The Wayne County Treasurer obtained a judgment of foreclosure on the property from the Wayne
County Circuit Court on March 30, 2010. Plaintiff Kevin Franklyn pursued and exhausted all
appellate remedies, resulting in an April 23, 2009 Order of the Court of Appeals affirming the
Judgment of Foreclosure. See Franklyn, 2009 WL 1101522, at *1. As a result of the judgment, title
to the property passed to the Wayne County Treasurer. The property was included in this year’s
foreclosure and was offered for sale at the September and October 2010 public auctions, however
it was not sold and remains entitled in the name of the Treasurer. (Defs.’ Reply 3.) Plaintiffs still
have the opportunity to pay the delinquent taxes to redeem the property and remove the property
from next year’s foreclosure sale.
Tax Parcel 21034890 (19213 Dresden): Plaintiff Lisa M. Garth had an identifiable interest
in the property.
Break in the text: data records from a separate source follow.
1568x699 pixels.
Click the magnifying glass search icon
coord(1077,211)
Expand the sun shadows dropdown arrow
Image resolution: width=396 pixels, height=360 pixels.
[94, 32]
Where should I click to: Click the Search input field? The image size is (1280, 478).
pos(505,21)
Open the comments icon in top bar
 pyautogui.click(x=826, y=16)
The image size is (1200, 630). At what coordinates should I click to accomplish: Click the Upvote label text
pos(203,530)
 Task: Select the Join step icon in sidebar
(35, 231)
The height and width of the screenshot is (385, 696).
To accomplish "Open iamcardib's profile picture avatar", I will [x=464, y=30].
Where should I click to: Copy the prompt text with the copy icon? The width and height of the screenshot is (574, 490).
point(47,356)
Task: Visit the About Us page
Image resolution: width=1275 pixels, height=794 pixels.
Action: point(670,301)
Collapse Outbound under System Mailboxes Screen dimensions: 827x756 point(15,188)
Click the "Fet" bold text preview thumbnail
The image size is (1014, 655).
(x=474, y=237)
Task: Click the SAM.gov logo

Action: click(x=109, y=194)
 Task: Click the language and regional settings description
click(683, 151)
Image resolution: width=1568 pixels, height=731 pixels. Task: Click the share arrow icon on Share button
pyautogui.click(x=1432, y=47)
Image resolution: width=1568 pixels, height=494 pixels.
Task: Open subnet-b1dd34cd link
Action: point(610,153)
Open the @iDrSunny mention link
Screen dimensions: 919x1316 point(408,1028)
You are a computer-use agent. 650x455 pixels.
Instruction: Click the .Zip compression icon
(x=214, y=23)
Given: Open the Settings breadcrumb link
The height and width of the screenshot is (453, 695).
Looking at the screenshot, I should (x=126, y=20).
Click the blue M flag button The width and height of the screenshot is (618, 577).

The cash value of the property based upon its assessed value is $43,000. Property
taxes are delinquent on the property from 2007 through 2009 in the amount of $9,080.55. The
Wayne County Treasurer obtained a judgment of foreclosure from the Wayne County Circuit Court
on March 30, 2010, Wayne County Circuit Court Case No. 09-014685 PZ. As a result of the
judgment of foreclosure, title passed to the Treasurer and the property was offered at public auction.
It was not sold at either auction though, and remains entitled in the name of the Treasurer. (Defs.’
Reply 3.)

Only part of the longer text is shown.